**Task requirements**
An exact transcription is needed, beginning at the line with "1568x754 pixels." and ending at the last line of the listing, with pictures left out and nothing else added.

#### The input

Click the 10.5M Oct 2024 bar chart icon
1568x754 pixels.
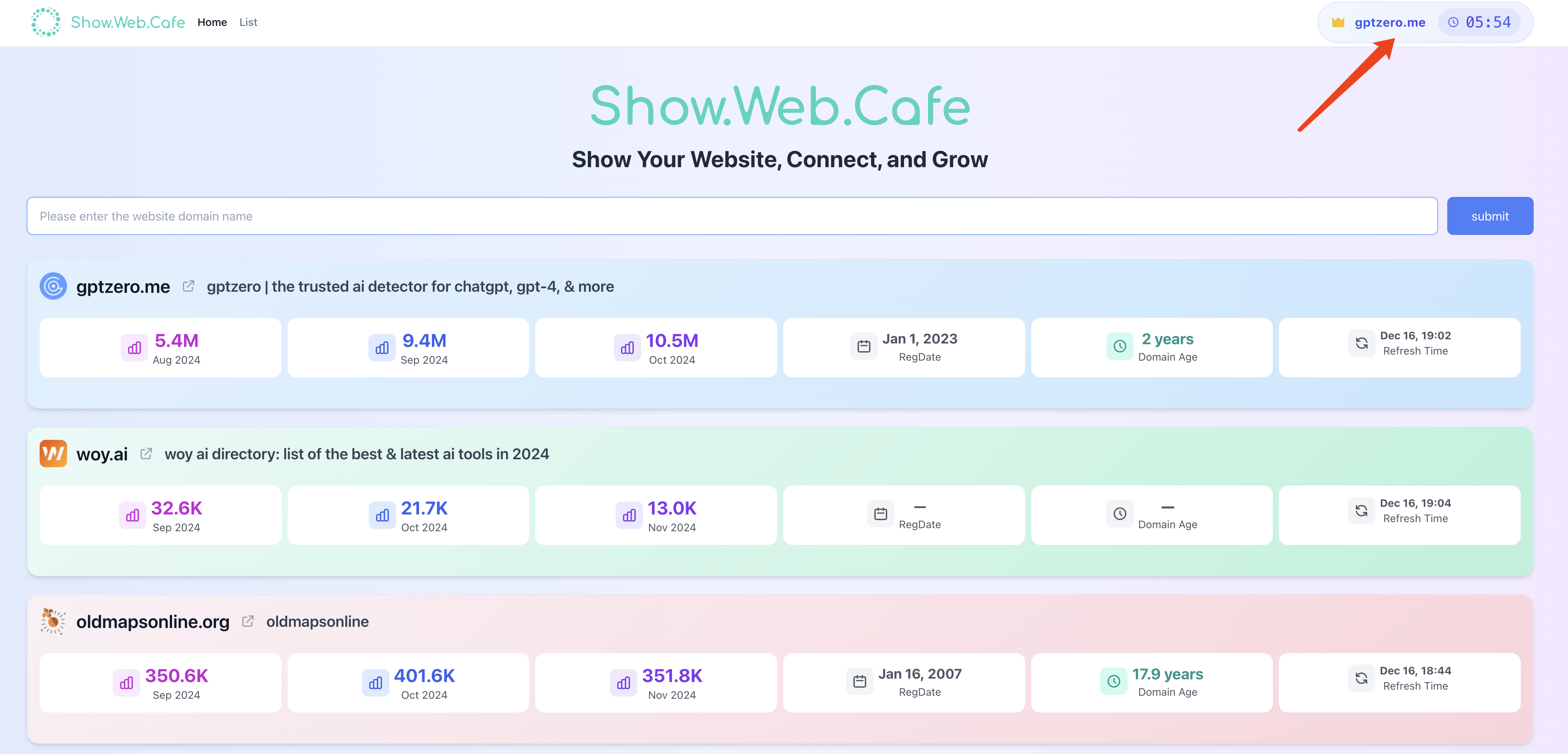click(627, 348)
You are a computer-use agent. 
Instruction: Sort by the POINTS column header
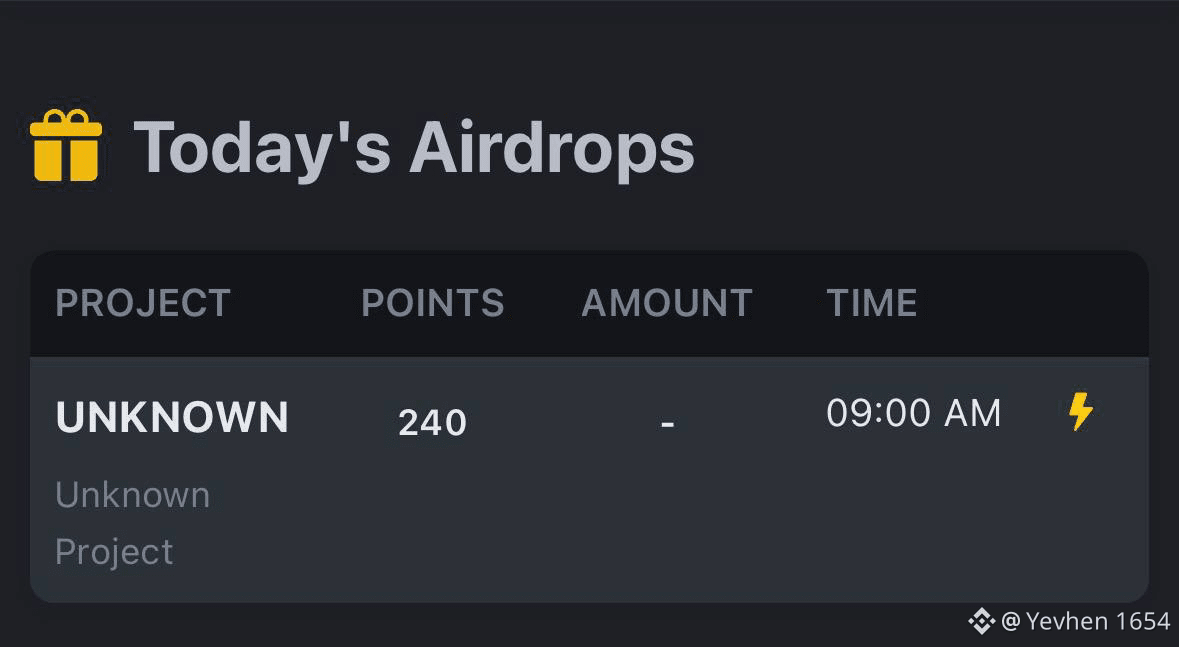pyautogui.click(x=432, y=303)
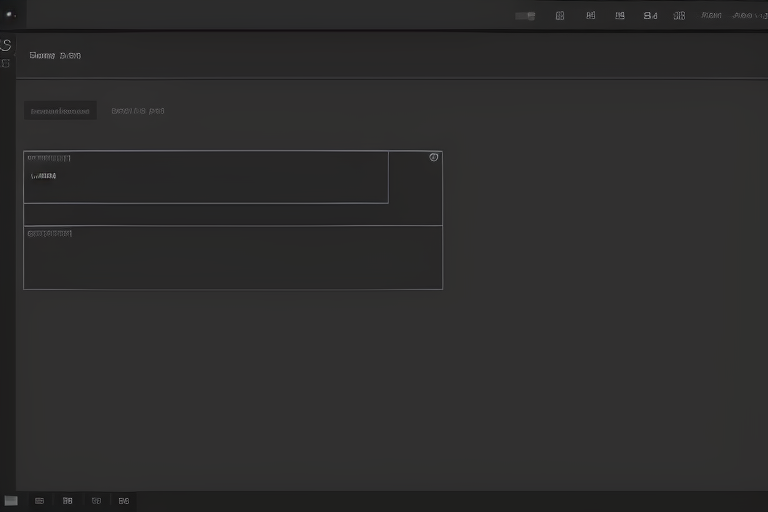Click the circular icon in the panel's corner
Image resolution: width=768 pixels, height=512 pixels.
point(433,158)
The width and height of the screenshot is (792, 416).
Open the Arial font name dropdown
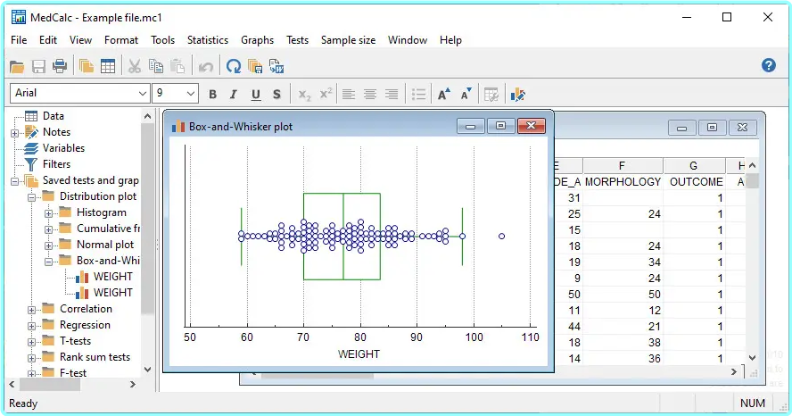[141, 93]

########

**Finished exercise**
1568x754 pixels.
click(627, 348)
You are a computer-use agent. 
Instruction: Sort by the POINTS column header
pyautogui.click(x=432, y=303)
Click the circular icon in the panel's corner
Image resolution: width=768 pixels, height=512 pixels.
point(433,158)
The width and height of the screenshot is (792, 416).
Open the Arial font name dropdown
[141, 93]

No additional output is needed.